Autumn Unlocked (Summer Unplugged)
Page 6
No one messes with that type of woman. And no one's going to mess with me.
A dark figure sits on the sidewalk up ahead. He's some kind of punk emo kid, dressed in all black with a black hoody pulled up over his head. His bangs, dyed black probably, swoop over his forehead, blocking most of his face. He's sitting there holding his iPod, swaying his head all slowly to the music, like it's filling up his soul with every beat.
He notices me as I get closer to him. "Hi," I say, surprisingly cheerful for this time of night and with this somber mood I've been in all day. Maybe I feel compelled to put some happiness in this loser's life. Maybe I'm just delirious from lack of sleep. Maybe I’m the loser, not him. "Great night, huh?"
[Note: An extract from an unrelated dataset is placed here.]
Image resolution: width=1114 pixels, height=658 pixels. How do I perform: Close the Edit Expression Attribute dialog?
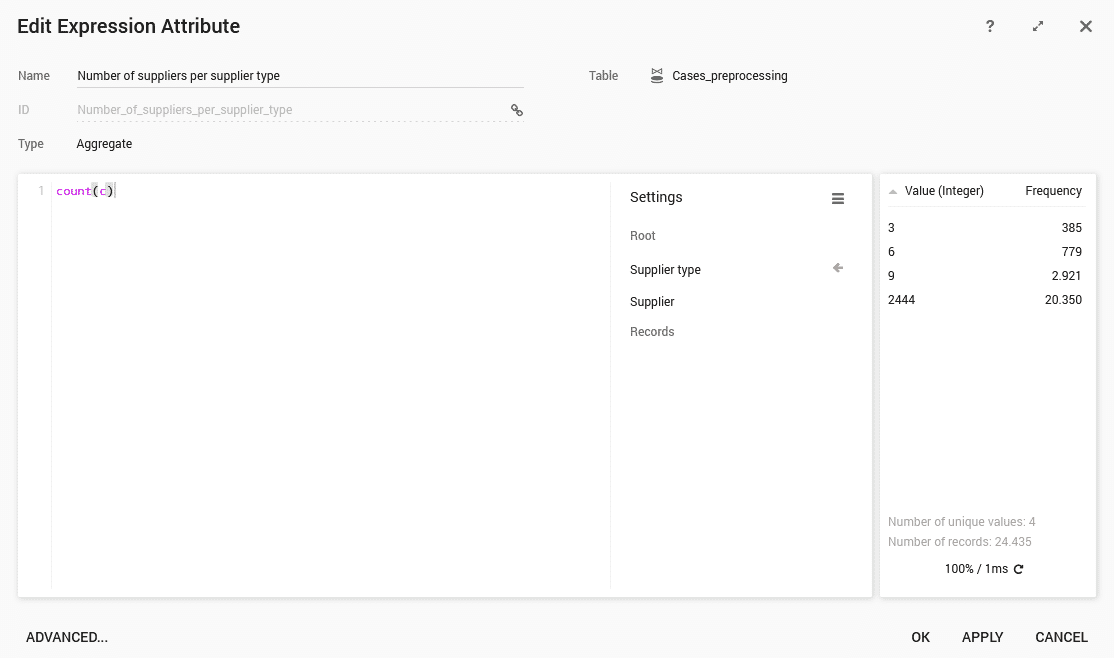(1086, 27)
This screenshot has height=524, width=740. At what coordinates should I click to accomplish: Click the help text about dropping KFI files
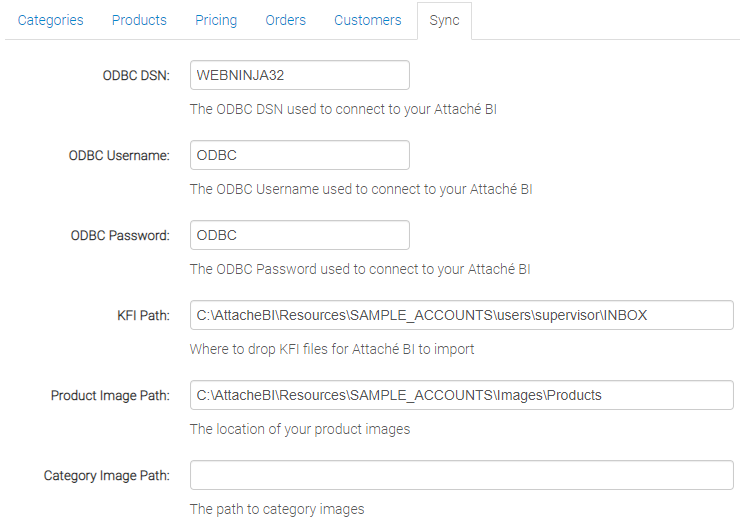pos(332,349)
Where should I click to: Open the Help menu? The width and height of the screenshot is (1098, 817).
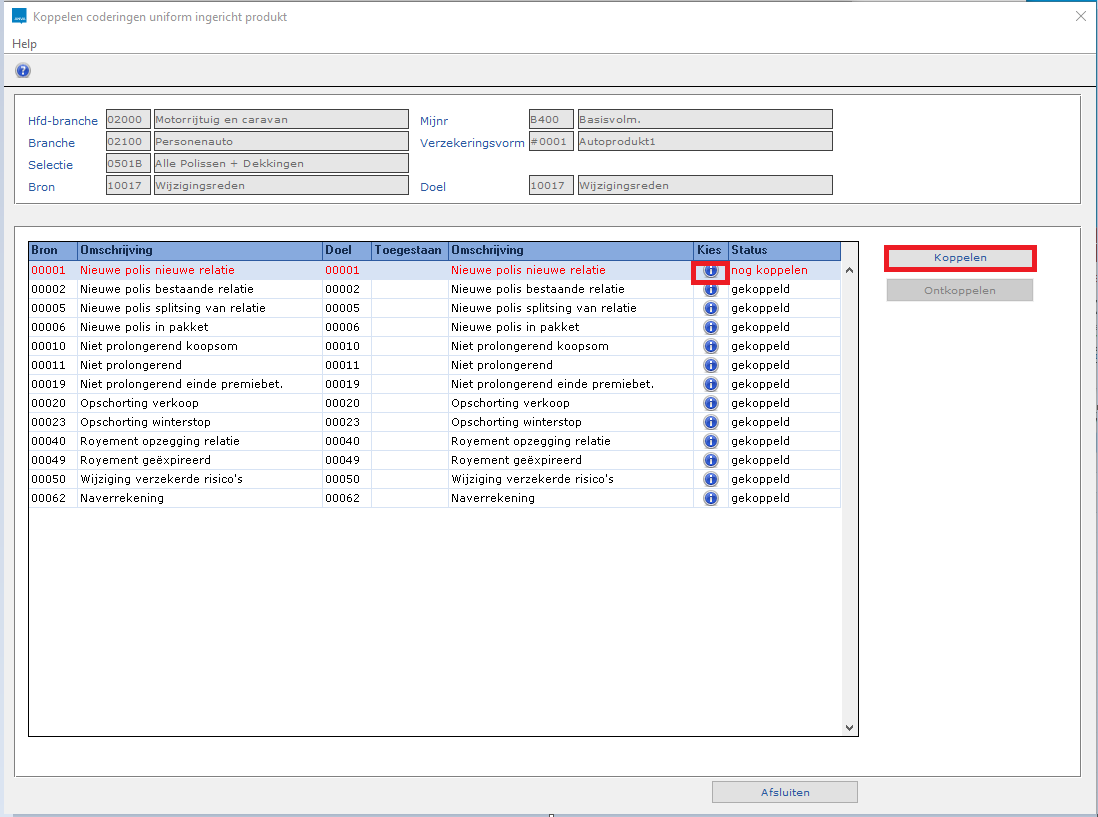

"It is never a great night," he says, glaring at me. At least, I think he's glaring but the shadows bounce off the brick wall he's leaning against and cover the half of his face not hidden by his hair. I'm not even sure a mother could love a face so filled with cynicism.
"Yeah, have fun with that way of thinking." I smack my gum and leave him to wallow in a puddle of his own self-pity.
The pawn shop has a smoky haze permeating throughout the room, covering guitars, exercise bicycles and old video game systems. The source of the smoke drifts off a cigar in the hand of an obese middle-aged man with a laughable comb over. I imagine myself as Uma Thurman in Kill Bill as I slip the velvet box out of my pocket and put it on the glass counter in front of us.
"How much will you give me for this?"
His chubby fingers open the box and take out the ring. He studies it under a magnifying glass. The only sound for a long time is his wheezy breathing. "I'll give you five hundred, just cuz' you're a pretty little thing."
"I want two thousand." I clench my jaw to avoid inhaling his gross cigar smoke, but also to maintain my no-nonsense façade.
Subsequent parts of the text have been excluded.